* [Dataset entries]
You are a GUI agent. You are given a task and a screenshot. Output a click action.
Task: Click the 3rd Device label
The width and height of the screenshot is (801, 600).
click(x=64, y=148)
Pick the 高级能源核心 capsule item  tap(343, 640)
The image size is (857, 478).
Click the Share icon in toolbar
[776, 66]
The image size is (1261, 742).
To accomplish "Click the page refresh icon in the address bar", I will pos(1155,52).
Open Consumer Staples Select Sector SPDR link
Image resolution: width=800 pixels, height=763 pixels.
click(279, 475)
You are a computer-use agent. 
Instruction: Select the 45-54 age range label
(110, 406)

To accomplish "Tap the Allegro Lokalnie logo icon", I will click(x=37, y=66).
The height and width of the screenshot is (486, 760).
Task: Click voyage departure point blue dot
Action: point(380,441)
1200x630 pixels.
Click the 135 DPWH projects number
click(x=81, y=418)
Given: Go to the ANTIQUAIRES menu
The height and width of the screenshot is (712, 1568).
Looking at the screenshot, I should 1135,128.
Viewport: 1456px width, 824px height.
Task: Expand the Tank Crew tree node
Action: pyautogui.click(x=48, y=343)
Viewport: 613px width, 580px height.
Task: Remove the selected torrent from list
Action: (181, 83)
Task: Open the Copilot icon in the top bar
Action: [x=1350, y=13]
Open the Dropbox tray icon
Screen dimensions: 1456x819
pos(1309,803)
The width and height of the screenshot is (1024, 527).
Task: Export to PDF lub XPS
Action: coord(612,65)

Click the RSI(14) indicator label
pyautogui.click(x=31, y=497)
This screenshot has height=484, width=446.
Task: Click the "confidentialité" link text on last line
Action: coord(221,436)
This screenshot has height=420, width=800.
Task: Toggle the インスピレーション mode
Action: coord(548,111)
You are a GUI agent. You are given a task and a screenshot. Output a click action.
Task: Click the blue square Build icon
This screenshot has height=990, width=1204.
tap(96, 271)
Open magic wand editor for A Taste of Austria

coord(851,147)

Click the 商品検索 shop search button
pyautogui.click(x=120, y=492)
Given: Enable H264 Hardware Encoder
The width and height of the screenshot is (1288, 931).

* [Prompt]
Will you return exactly the lines above from the one with "This screenshot has height=990, width=1204." down to the one with "Given: Enable H264 Hardware Encoder", counting both as part of the range?

* [Response to this task]
This screenshot has height=990, width=1204.
tap(96, 271)
Open magic wand editor for A Taste of Austria

coord(851,147)

Click the 商品検索 shop search button
pyautogui.click(x=120, y=492)
Given: Enable H264 Hardware Encoder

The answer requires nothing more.